§ **Assignment**:
Every entry, from the first line to the last, should be output exactly.

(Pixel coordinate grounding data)
= Beginning of Section =

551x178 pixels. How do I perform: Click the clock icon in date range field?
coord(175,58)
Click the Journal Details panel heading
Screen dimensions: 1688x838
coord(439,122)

= End of Section =

§ **Exercise output**:
551x178 pixels. How do I perform: Click the clock icon in date range field?
coord(175,58)
Click the Journal Details panel heading
Screen dimensions: 1688x838
coord(439,122)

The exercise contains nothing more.